Valuations will stabilize gradually, and maybe increase slightly as income goes up, said Mathews.
“As [people] travel more you’re going to see the incomes start to move back up and the better operators will have their expenses in line, do good marketing and gradually save their properties and keep them going,” he said.
this year
Brock said he expects 2012 valuations to be similar to 2011, at least for awhile.
“In the near term, increasing quantities of distressed hotels on the market will hurt achievable prices,” he said. “A few years out, because of low new supply and an improving economy, valuations will be much higher and today’s prices will look like bargains.”
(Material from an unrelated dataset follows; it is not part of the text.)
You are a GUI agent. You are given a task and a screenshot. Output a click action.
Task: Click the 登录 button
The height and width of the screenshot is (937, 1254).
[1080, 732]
Meinhold said that when real estate-owned inventory is reintroduced into the market and re-established, the market should see an increase of property-level income and fewer challenges with securing financing. He also said there will be a turnaround in cap rates and values.
Mathews agreed that financing is becoming easier to find.
“I’ve seen more banks come into the market now that weren’t there six months to a year ago,” he said. “They’re still not doing much in the way of taking properties in projection, but they’re starting to see that things are stabilizing.”